To request this list or accounting of disclosures, you must submit your request in writing to the Director of the Health Information Services department of the hospital. Your request must state a time period, which may not be longer than six years and may not include dates before April 14,2003.The first list you request within a 12-month period will be free. For additional lists, we may charge you for the costs of providing the list. We will notify you of the cost involved and you may choose to withdraw or modify your request at that time before costs are incurred.
Right to Request Restrictions
You have the right to request a restriction or limitation on the medical information we use or disclose about you for treatment, payment, or healthcare operations. You also have a right to request a limit on the medical information we disclose about you to someone who is involved in your care or the payment for your care, like a family member or friend. For example, you could ask that we not use or disclose information about a surgery that you had.
We are not required to agree to your request. If we do agree, we will comply with your request unless information is needed to provide your emergency treatment.
To request restrictions you must make your request in writing to the Director of the Health Information Services department of the hospital. In your request you must tell us (1) what information you want to limit (2) whether you want to limit our use, disclosure, or both; and (3) to whom you want limits to apply, for example, disclosures to your spouse.
Right to Request Confidential Communications
You have the right to request that we communicate with you about medical matters in a certain way or at a certain location. For example, you can ask that we only contact you at work or by mail.
To request confidential communications, you must make your request in writing to the Director of the Health Information Services department of the hospital. We will not ask you the reason for your request. We will accommodate all reasonable requests. Your request must specify how or where you wish to be contacted.

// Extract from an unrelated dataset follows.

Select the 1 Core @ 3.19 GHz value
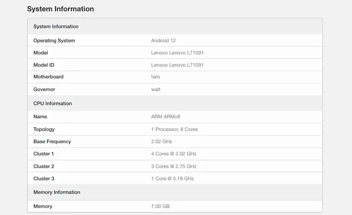pos(172,179)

Right to a Paper Copy of this Notice
You have the right to a paper copy of this privacy notice. You may ask us to give you a copy of this privacy notice at any time by requesting a copy from any member of our hospital staff.
Changes to This Notice
We reserve the right to change this notice. We reserve the right to make the revised or changed notice effective for medical information we already have about you as well as any information we receive in the future. We will post a copy of the current notice in the hospital. The notice will contain on the first page, in the top right-hand corner, the effective date. In addition, each time you register at or are admitted to the hospital for treatment or healthcare services as an inpatient or outpatient, we will offer you a copy of the current notice in effect.
If you believe your privacy rights have been violated, you may submit your complaint in writing to the Chief Privacy Officer of this hospital. You may also call the Chief Privacy Officer at (570) 522-2000.If we cannot resolve your concern, you also have the right to file a written complaint with the Secretary of the Department of Health and Human Services.
The quality of your care will not be jeopardized nor will you be penalized for filing a complaint.
Other Uses of Medical Information
Other uses and disclosures of medical information not covered by this notice or the laws that apply to us will be made only with your written authorization. If you provide us permission to use or disclose medical information about you, you may revoke that permission, in writing, at any time. If you revoke your permission, we will no longer use or disclose medical information about you for the reasons covered by your written authorization. You understand that we are unable to take back any disclosures we have already made with your permission, and that we are required to retain our records of the care that we provided to you.